The Australia-based insurance company said that the figures are based on a preliminary view of its FY20 results and will remain subject to final auditing and its board’s approval. The company is slated to disclose its FY20 results in the first week of August.

IAG is expected to see a 1.1% increase in its gross written premium (GWP) for FY20 at AUD12.13bn compared to AUD12bn.

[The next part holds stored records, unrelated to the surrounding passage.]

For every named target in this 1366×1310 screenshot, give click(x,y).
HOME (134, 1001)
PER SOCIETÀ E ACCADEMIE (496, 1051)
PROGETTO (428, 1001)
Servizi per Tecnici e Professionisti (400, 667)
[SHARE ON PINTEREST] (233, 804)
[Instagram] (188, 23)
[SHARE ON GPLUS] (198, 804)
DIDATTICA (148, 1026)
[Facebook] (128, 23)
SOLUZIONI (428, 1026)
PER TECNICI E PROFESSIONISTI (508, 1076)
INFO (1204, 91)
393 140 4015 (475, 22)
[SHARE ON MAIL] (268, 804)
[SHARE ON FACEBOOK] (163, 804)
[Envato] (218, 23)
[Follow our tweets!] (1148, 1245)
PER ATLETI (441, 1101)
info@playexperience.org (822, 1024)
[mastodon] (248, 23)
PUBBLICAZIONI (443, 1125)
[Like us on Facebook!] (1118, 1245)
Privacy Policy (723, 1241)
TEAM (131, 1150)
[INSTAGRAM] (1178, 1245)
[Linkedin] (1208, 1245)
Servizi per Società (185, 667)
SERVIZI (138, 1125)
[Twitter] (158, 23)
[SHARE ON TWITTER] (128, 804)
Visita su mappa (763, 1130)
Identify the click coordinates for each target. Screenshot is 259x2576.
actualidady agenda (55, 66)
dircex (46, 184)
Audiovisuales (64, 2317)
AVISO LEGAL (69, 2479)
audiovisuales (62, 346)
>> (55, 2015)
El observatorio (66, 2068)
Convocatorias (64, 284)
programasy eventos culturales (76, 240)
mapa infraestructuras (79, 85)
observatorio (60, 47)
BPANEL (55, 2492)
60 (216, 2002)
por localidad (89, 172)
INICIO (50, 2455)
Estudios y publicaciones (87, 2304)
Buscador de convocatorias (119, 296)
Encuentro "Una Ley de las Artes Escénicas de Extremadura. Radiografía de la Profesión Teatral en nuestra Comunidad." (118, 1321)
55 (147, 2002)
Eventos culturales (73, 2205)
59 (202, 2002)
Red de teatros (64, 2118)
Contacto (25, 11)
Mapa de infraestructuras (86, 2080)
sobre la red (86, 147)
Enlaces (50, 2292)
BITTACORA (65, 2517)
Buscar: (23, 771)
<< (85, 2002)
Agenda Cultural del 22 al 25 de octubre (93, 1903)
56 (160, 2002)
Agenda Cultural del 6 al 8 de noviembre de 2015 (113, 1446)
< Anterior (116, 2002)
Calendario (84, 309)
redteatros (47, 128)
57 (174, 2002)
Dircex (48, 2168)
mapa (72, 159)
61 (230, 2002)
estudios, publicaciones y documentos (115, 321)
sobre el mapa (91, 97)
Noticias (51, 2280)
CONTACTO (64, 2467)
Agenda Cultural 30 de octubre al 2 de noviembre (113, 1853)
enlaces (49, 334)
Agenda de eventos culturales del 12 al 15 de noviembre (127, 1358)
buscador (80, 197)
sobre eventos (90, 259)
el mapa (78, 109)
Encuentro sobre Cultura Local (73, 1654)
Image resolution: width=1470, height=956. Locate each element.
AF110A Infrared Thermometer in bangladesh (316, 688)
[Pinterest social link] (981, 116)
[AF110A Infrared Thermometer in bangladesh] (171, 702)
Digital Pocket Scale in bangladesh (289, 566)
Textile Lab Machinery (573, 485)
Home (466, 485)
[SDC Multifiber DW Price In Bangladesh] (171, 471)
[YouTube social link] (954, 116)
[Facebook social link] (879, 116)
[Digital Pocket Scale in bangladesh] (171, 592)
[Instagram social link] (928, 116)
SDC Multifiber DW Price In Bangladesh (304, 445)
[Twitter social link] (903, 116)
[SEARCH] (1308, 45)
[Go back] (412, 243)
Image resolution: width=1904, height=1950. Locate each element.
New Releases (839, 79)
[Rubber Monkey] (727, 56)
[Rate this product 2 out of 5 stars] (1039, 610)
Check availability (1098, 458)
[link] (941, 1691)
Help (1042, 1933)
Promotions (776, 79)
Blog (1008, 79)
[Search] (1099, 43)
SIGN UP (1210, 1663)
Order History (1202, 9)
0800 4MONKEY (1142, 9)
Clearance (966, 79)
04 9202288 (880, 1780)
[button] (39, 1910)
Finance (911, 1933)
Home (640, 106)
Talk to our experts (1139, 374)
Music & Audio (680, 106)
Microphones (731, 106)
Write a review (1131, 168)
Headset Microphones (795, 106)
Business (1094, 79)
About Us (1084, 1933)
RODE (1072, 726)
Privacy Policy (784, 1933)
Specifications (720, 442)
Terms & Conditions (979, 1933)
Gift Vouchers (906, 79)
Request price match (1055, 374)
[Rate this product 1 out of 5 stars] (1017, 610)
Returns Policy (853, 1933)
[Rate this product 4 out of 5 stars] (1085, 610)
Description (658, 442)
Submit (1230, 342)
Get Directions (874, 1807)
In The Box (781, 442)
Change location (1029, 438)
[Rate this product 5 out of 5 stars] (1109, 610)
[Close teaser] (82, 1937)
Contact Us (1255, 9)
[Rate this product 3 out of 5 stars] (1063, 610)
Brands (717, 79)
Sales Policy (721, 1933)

The company said that its growth in GWP over the year has been affected by adverse impacts from business exits closed in FY19 and lower compulsory third party (CTP) pricing in addition to a modestly negative estimated impact from the Covid-19 pandemic in the second half of 2020.

According to IAG, the Covid-19 crisis is projected to have made a modestly negative impact on its GWP in FY20, and a largely neutral impact on its reported insurance margin.

The company said that lower new business volumes are likely to have brought down GWP by around $80m during the months of March to May 2020, and reduced GWP growth in the second half of 2020 by more than 1%.

The Australian insurer said that since the end of May, its new business volumes returned to more normal levels in most of its key portfolios, while retention levels have continued to be high over the course for the full year 2020.

The company is set to have an insurance margin of around 10% for FY20, with the shortfall against prior guidance of 12.5-14.5% caused mainly by adverse natural perils, prior period reserving, and also credit spread factors.

IAG CEO comments on the projected FY20 results

IAG managing director and CEO Peter Harmer said: “I am proud of the way our people have risen to the challenges we have seen, maintaining a high level of commitment to our customers through a sequence of major natural peril events in the middle of the financial year.

“And then, with the emergence of COVID-19, through the swift implementation of customer support measures for those suffering hardship as we rapidly shifted to home working arrangements.

“We have seen some softening in our underlying margin in the second half. This stems from the combination of lower investment returns from diminishing interest rates, an increased reinsurance expense as we bolstered our protection following heavy perils incidence early in the calendar year, and some deterioration in Australian commercial long tail loss ratios.”